Per quanto riguarda la ricerca storica, il Codice di deontologia e di buona condotta per i trattamenti di dati personali per scopi storici specifica le modalità con cui gli archivisti devono trattare i dati personali e i documenti che li contengono, garantendo il rispetto dei diritti, delle libertà fondamentali e della dignità delle persone interessate.
Il Garante per la protezione dei dati personali, l’autorità italiana di controllo, ha il compito di vigilare sull’applicazione della normativa e di fornire linee guida per il corretto trattamento dei dati personali.
Il Garante ha anche il potere di intervenire in caso di violazioni e di bilanciare i diritti degli interessati con le esigenze legate al trattamento dei dati per finalità di ricerca storica.
Inoltre, il diritto alla protezione dei dati personali è considerato un diritto fondamentale che deve essere bilanciato con altri diritti fondamentali, come la libertà di espressione e il diritto all’informazione, in particolare in ambiti come il giornalismo e la ricerca storica.
La protezione dei dati personali è vista anche come un diritto al libero sviluppo della propria personalità, e la sua tutela è particolarmente rilevante in un contesto digitale dove la raccolta e l’utilizzo di dati personali sono diventati centrali.
Il GDPR, con il suo Articolo 89, introduce specifiche garanzie e deroghe per il trattamento dei dati personali a fini di archiviazione nel pubblico interesse, ricerca scientifica o storica, o per scopi statistici.
Questa regolamentazione si riflette nei principi del Codice Privacy italiano, che segue le orme del GDPR rafforzando l’importanza della protezione dei dati personali pur riconoscendo il valore inestimabile della ricerca storica.
In quest’ottica, le misure di minimizzazione dei dati e la pseudonimizzazione emergono come strumenti fondamentali per conciliare la privacy con la trasparenza e l’accesso all’informazione.
La riforma Cartabia
La Riforma Cartabia, dal nome dell’ex ministro della Giustizia Marta Cartabia, ha introdotto significative modifiche nel sistema giudiziario italiano, tra cui aspetti relativi al diritto di oblio.
Il Decreto Legislativo del 10 ottobre 2022, n. 150, ha introdotto un meccanismo quasi automatico per la deindicizzazione o la preclusione dell’indicizzazione di provvedimenti giudiziari, in particolare nel contesto del procedimento penale.
L’articolo 64-ter delle disposizioni di attuazione del codice di procedura penale, inserito dalla Riforma Cartabia, stabilisce che, ai sensi e nei limiti dell’articolo 17 del Regolamento (UE) 2016/679 (GDPR), è preclusa l’indicizzazione di un provvedimento giudiziario rispetto a ricerche condotte sulla rete internet.
Questo articolo del GDPR, noto anche come “diritto all’oblio”, consente agli individui di richiedere la cancellazione dei loro dati personali quando non sono più necessari o se il trattamento non è conforme al regolamento.
La Riforma Cartabia ha mantenuto invariata la possibilità di ottenere una tutela più ampia attraverso la richiesta di oscurare i propri dati ai sensi dell’articolo 52 del D. Lgs. 196/2003, ma in questo caso la richiesta è soggetta a una valutazione discrezionale dell’autorità giudiziaria.
Nonostante il potenziamento del diritto all’oblio, è importante sottolineare che questo diritto deve essere bilanciato con il diritto all’informazione.
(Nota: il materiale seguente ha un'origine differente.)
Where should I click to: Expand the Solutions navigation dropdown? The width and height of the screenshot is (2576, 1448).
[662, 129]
Per eseguire tale bilanciamento, si devono considerare fattori come il tempo trascorso dall’evento, la rilevanza pubblica delle informazioni, la loro attualità e esattezza, e il ruolo pubblico dell’interessato.
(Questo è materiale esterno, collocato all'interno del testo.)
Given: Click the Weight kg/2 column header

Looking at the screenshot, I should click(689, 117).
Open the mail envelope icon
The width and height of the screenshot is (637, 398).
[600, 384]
In altri Paesi, come Monaco e Spagna, esistono normative che garantiscono una maggiore tutela della privacy, pubblicando i precedenti penali in forma anonima.
La Riforma Cartabia, quindi, si inserisce in un contesto più ampio di protezione dei dati personali e di rispetto della privacy, cercando di allineare la normativa italiana con gli standard europei e internazionali.